These investigations indicate that the combination may have greater
effects on strength, lean mass, and body fat percentage; in addition
to delaying neuromuscular fatigue [31,32].

Three alternative creatine formulations have shown promise, but at
present do not have sufficient evidence to warrant recommendation in
lieu of CM. For example, creatine phosphate has been reported to be as
effective as CM at improving LBM and strength, [36] yet this has only
been reported in one study. In addition, creatine phosphate is
currently more difficult and expensive to produce than CM. Combining
CM with sodium phosphate, which has been reported to enhance
high-intensity endurance exercise, may be a more affordable
alternative to creatine phosphate. Secondly, a creatine/HMB
combination was reported to be more effective at improving LBM and
strength than either supplement alone [39], but other data has
reported the combination offers no benefit in terms of increasing
aerobic or anaerobic capacity [40,41]. The conflicting data therefore
do not warrant recommendation of the creatine/HMB combination in lieu
of CM. Lastly, creatine + glycerol has been reported to increase total
body water as a hyper-hydration method prior to exercise in the heat,
but this is also the first study of its kind. In addition, this
combination failed to improve thermal and cardiovascular responses to
a greater extent than CM alone [42].

• _Supplied data_
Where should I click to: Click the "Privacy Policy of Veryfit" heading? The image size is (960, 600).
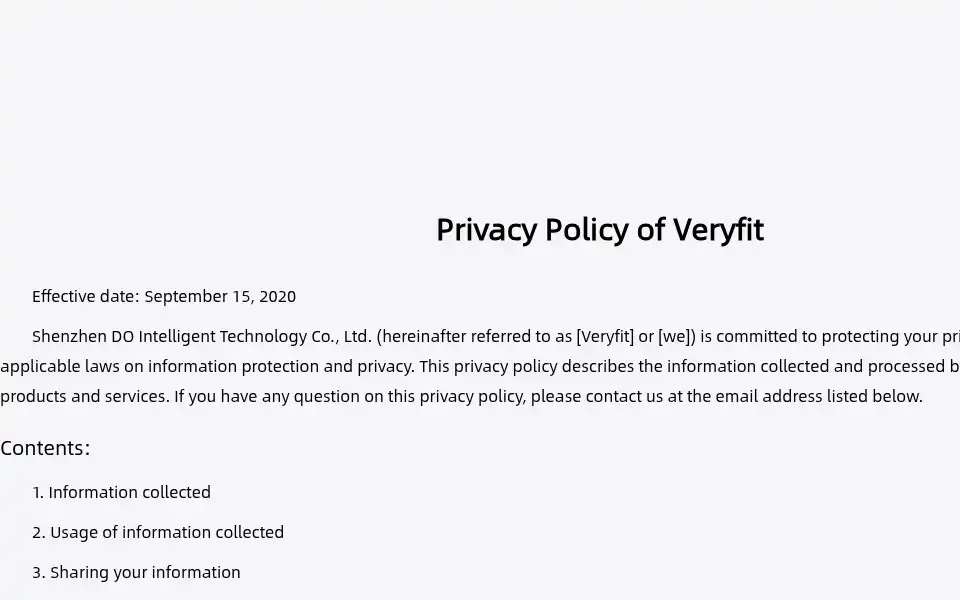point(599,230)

• _Actions to take_
(A) List every reference number that appears in square brackets in the text on creatine formulations.
(B) For each statement below, say whether it agrees with the text on creatine formulations. Answer yes or no, and quote the deciding words.
(i) Creatine phosphate is currently cheaper to produce than CM.
(ii) Some data found that the creatine/HMB combination gives no benefit for increasing aerobic or anaerobic capacity.
(iii) Creatine + glycerol improved thermal and cardiovascular responses more than CM alone.
(C) Retype the passage from the text on creatine formulations that starts at "These investigations indicate" and ends at "neuromuscular fatigue [31,32].".

• _Responses to the exercise_
(A) 31, 32, 36, 39, 40, 41, 42

(B)
(i) No: "creatine phosphate is currently more difficult and expensive to produce than CM."
(ii) Yes: "other data has reported the combination offers no benefit in terms of increasing aerobic or anaerobic capacity"
(iii) No: "this combination failed to improve thermal and cardiovascular responses to a greater extent than CM alone"

(C)
These investigations indicate that the combination may have greater
effects on strength, lean mass, and body fat percentage; in addition
to delaying neuromuscular fatigue [31,32].